*What the task requires*. All lines below containing the string "paprika" are to be copied.

*Extracted records*.
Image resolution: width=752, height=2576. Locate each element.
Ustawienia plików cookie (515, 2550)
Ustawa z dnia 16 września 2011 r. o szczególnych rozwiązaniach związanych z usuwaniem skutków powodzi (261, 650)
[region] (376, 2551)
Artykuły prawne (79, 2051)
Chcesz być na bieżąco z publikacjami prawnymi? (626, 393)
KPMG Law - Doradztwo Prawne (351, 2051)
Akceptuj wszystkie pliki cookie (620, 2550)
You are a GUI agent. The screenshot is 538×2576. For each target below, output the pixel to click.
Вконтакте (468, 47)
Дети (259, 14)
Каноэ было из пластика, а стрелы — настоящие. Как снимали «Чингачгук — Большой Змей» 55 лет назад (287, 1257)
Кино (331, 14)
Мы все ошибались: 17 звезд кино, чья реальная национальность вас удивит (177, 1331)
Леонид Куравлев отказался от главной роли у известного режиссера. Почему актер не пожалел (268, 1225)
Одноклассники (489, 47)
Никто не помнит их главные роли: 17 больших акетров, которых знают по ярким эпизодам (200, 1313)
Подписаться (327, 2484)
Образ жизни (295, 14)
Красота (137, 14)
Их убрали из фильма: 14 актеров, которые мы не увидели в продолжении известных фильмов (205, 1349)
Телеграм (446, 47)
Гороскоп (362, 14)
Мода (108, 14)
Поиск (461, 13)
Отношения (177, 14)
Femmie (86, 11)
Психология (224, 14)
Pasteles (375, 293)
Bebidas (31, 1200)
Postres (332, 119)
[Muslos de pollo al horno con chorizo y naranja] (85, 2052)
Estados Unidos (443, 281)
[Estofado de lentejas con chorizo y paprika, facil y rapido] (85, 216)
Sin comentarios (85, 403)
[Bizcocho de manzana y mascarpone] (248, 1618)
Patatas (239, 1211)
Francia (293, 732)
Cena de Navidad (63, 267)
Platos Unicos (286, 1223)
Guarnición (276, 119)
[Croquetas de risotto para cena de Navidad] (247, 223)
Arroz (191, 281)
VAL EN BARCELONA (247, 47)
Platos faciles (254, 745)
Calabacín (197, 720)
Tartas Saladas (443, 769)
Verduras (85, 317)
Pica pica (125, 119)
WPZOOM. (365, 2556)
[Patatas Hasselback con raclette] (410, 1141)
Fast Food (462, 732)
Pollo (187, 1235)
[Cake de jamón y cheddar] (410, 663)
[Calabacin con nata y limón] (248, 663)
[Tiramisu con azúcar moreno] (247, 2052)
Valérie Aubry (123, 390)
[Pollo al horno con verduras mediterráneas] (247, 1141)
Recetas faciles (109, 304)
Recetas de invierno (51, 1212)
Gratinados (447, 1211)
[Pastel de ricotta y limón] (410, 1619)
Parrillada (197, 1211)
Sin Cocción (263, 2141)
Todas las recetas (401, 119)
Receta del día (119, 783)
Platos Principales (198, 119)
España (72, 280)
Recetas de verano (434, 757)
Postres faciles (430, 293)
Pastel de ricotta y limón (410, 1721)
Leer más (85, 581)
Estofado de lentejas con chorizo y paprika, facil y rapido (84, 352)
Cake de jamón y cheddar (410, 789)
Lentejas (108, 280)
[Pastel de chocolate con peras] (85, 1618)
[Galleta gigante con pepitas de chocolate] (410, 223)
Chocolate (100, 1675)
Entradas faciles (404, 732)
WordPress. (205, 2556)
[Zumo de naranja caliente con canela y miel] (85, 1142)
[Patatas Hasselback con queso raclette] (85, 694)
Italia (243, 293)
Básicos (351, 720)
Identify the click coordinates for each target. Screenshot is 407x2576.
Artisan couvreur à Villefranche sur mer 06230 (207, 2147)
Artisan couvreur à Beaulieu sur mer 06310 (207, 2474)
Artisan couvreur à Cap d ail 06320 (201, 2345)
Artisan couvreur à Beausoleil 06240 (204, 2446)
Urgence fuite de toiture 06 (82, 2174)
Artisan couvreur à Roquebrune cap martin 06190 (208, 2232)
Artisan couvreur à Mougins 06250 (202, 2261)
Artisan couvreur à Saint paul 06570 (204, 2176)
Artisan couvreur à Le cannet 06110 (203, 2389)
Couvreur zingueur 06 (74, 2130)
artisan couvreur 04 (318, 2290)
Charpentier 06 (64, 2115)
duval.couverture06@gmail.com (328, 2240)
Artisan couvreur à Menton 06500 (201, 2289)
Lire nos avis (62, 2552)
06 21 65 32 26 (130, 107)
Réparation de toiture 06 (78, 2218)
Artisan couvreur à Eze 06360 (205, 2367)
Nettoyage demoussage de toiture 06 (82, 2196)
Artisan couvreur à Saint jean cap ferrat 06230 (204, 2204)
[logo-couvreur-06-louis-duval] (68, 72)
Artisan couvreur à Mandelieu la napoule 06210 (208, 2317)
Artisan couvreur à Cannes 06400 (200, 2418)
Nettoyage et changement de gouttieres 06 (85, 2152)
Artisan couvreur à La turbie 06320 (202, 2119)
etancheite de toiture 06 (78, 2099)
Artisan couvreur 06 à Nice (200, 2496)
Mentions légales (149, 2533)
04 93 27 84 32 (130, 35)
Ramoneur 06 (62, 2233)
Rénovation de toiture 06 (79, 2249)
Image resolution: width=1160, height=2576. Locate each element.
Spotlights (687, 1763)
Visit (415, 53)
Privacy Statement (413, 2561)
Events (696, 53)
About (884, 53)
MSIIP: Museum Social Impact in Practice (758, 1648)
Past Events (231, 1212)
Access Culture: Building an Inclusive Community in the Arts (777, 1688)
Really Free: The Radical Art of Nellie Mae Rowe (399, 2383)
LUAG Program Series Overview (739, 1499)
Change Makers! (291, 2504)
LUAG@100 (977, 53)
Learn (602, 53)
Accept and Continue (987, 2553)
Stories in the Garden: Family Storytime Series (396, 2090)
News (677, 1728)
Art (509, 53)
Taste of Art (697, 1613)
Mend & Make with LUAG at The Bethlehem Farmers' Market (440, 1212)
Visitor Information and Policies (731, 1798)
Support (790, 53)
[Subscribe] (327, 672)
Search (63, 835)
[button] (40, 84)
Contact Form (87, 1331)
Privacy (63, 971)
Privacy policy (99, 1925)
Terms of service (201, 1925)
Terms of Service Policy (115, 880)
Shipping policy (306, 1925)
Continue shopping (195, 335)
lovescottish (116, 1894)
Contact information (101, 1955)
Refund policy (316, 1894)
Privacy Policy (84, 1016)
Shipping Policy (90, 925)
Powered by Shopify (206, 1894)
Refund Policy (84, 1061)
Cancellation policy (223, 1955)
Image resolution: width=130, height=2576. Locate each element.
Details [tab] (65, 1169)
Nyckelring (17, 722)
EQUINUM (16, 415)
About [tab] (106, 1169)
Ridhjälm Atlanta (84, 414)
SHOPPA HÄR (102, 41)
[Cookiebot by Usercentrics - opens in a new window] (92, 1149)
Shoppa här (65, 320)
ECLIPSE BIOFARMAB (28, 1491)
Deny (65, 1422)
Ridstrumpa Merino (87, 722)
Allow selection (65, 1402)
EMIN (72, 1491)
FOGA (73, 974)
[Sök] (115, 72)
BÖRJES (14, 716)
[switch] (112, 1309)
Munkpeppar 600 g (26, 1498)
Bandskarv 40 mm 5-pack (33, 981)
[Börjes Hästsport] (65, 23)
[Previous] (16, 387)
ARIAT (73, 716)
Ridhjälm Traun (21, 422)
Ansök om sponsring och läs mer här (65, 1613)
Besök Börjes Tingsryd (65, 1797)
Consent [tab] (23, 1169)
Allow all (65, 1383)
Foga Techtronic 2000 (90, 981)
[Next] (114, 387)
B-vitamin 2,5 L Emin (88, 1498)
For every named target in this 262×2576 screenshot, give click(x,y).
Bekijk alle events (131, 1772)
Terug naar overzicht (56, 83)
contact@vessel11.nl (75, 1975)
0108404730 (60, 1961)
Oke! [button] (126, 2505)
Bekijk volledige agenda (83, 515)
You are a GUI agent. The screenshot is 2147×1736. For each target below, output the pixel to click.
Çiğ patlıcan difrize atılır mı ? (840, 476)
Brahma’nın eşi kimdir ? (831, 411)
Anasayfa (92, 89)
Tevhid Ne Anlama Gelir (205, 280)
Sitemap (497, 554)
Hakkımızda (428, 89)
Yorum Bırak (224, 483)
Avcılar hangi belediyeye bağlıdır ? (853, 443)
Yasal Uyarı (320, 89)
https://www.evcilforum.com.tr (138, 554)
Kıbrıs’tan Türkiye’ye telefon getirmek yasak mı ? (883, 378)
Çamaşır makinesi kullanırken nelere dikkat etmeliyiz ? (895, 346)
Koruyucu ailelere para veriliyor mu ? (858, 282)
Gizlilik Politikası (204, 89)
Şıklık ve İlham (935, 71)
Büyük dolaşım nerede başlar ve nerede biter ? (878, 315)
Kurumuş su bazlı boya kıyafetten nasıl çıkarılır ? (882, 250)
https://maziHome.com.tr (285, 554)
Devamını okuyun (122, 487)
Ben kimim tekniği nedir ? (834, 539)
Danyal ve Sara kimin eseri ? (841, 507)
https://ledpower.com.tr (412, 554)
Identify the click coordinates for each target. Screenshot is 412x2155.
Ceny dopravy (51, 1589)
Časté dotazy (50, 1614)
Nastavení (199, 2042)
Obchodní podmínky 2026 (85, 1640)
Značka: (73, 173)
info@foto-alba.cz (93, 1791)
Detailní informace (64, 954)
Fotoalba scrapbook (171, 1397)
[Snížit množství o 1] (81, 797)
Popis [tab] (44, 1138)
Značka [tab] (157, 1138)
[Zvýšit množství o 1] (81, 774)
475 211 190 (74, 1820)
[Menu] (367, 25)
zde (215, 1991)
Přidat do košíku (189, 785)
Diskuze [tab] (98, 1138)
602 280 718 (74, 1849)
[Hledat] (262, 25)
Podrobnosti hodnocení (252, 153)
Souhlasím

*Solution to this problem*.
[Estofado de lentejas con chorizo y paprika, facil y rapido] (85, 216)
Estofado de lentejas con chorizo y paprika, facil y rapido (84, 352)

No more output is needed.